Segment Start: Dataset

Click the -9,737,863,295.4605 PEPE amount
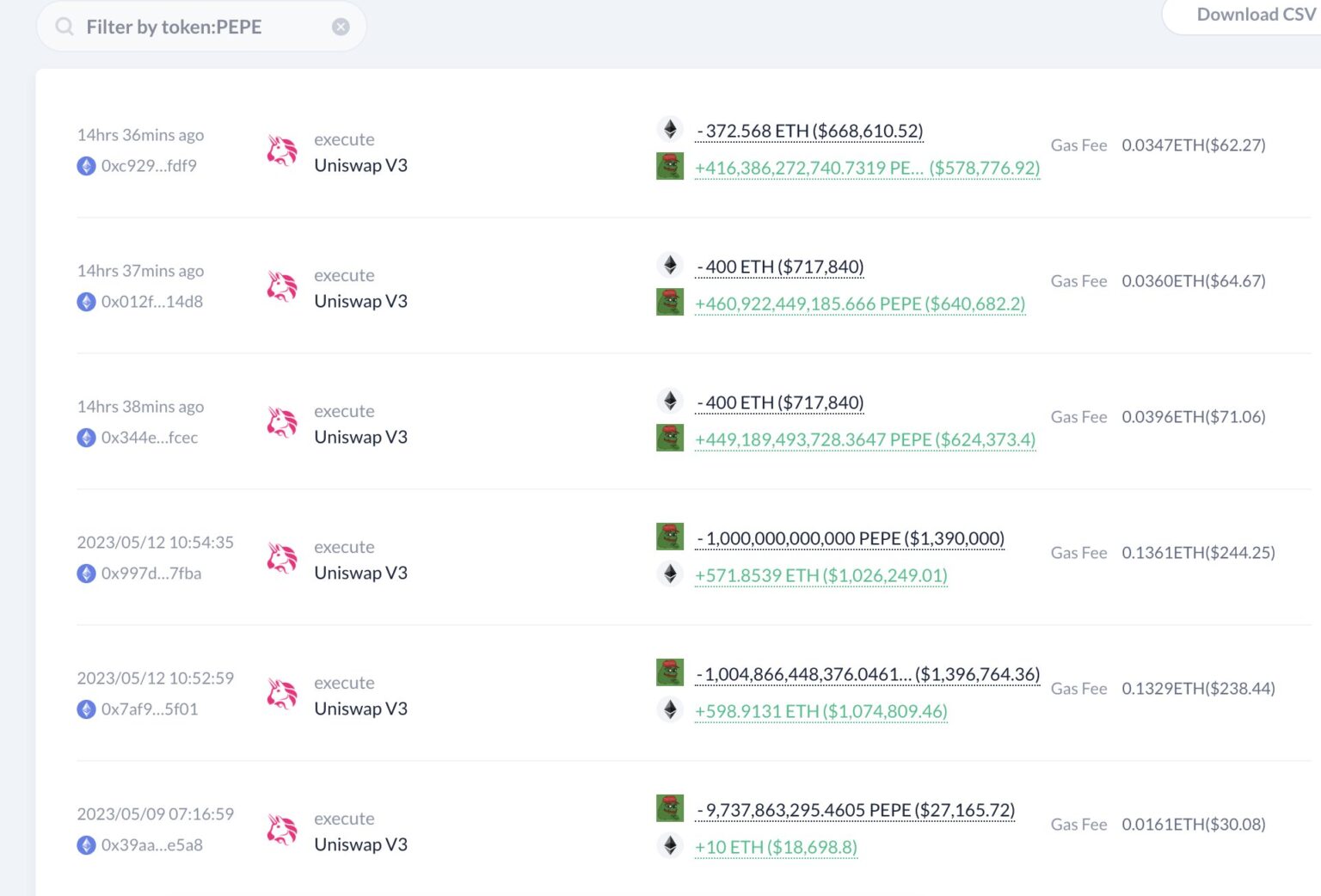(855, 810)
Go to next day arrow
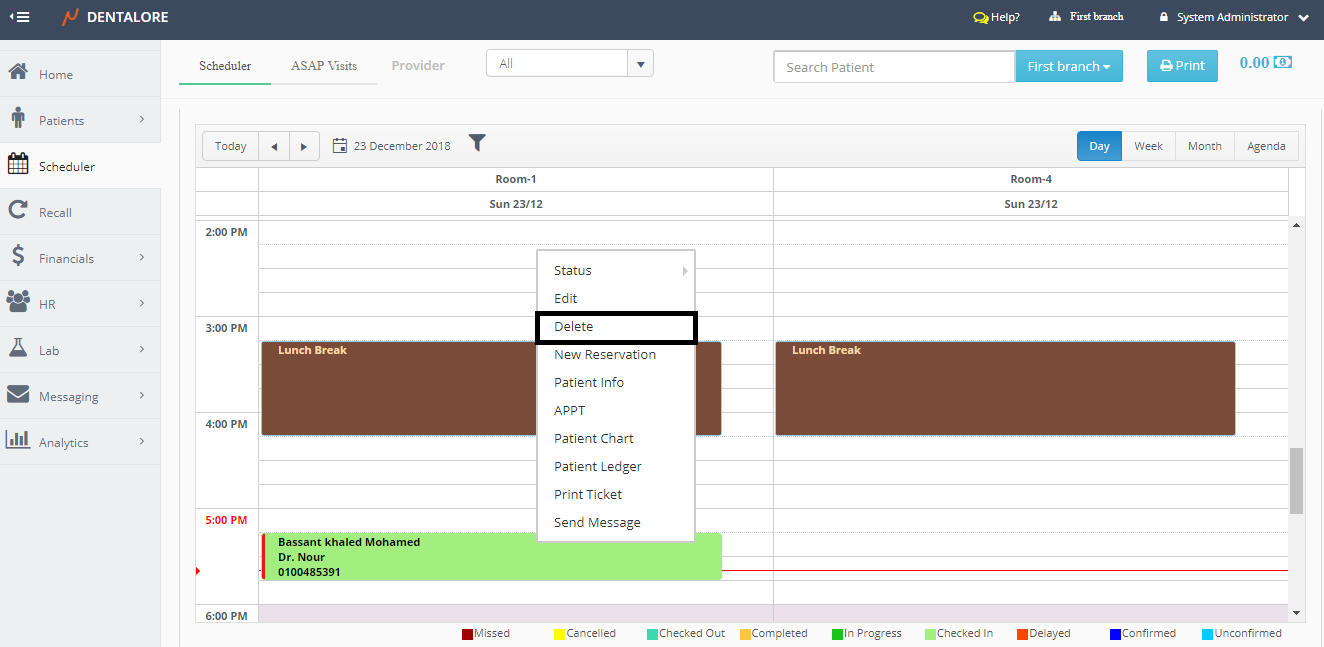Screen dimensions: 1324x647 coord(304,146)
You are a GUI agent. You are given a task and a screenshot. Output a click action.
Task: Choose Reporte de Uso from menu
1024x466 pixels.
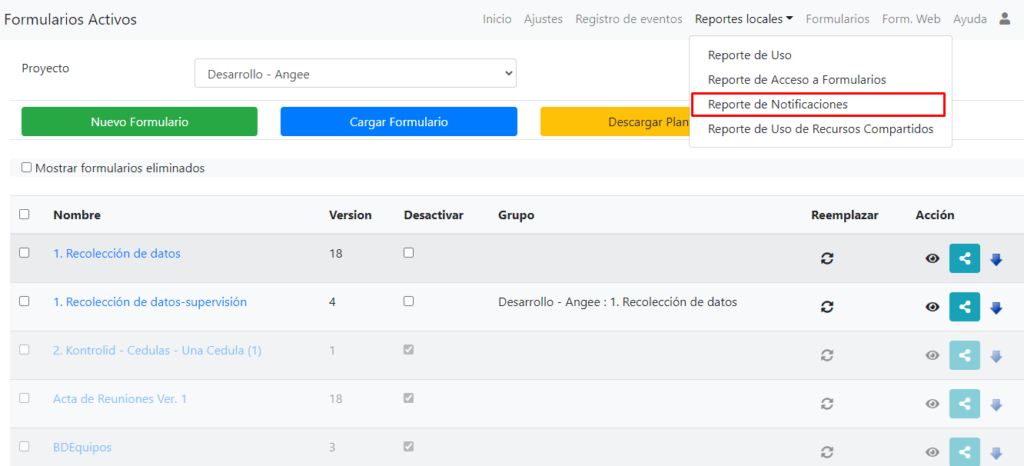pos(749,55)
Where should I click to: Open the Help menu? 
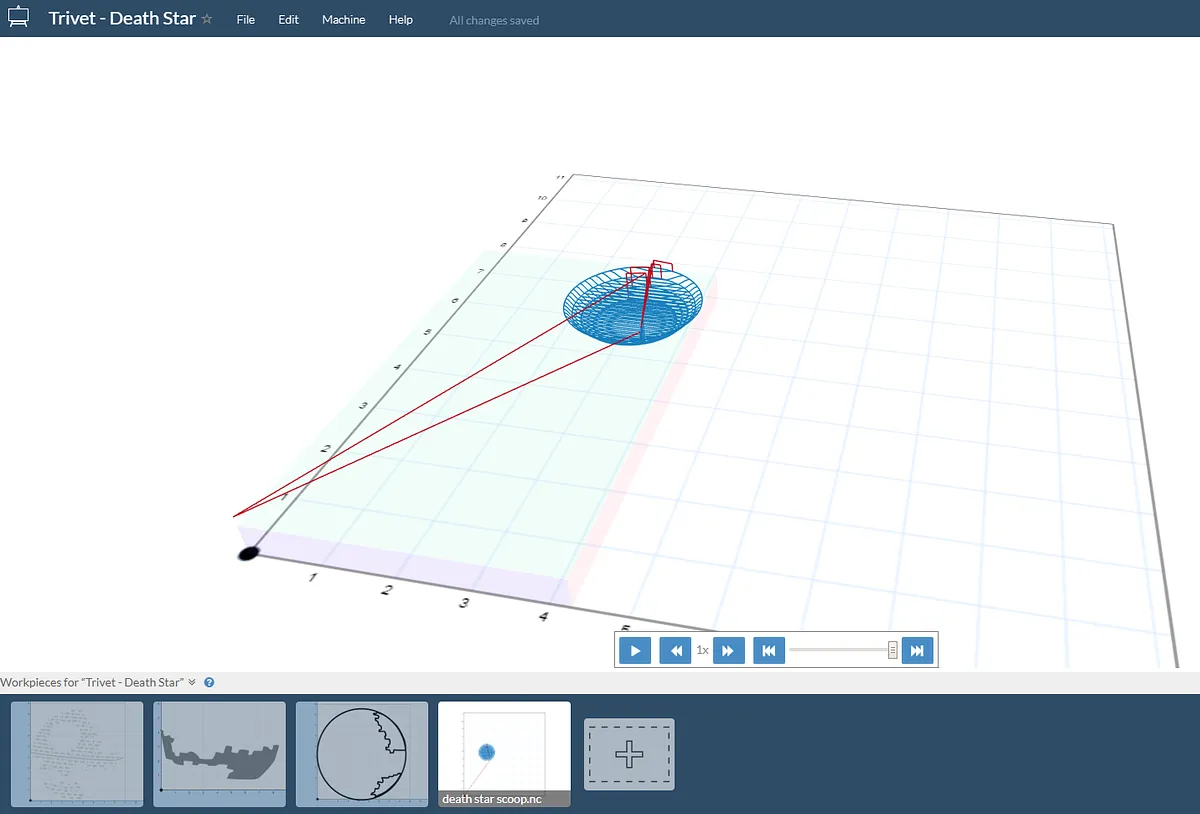click(x=400, y=20)
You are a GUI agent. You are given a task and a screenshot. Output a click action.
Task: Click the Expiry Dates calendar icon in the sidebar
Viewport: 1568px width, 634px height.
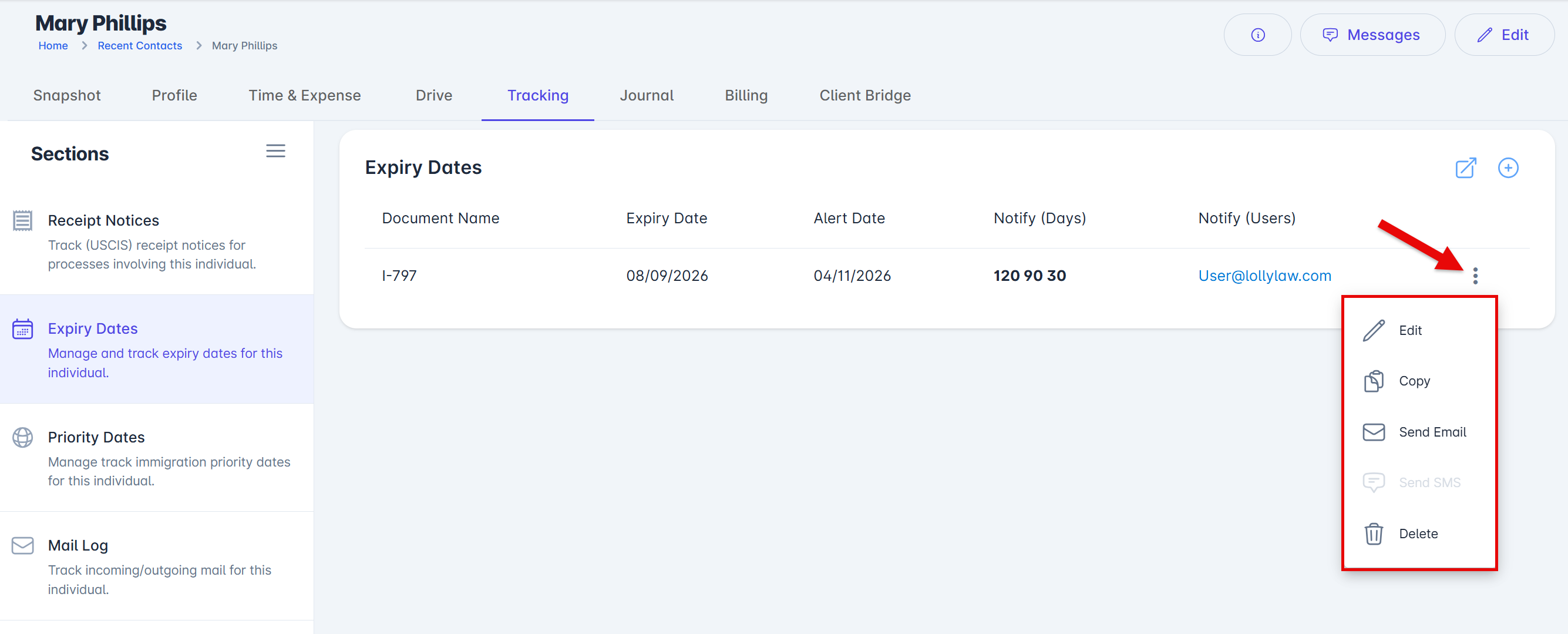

Segment End: Dataset

■ Problem details ■
Give back word for word the lines from the one containing "Task: Choose Reporte de Uso from menu" through the final line of the data above. Pictures are to be left out.

■ Reply to the exercise ■
Task: Choose Reporte de Uso from menu
1024x466 pixels.
pos(749,55)
Where should I click to: Open the Help menu? 
click(x=400, y=20)
You are a GUI agent. You are given a task and a screenshot. Output a click action.
Task: Click the Expiry Dates calendar icon in the sidebar
Viewport: 1568px width, 634px height.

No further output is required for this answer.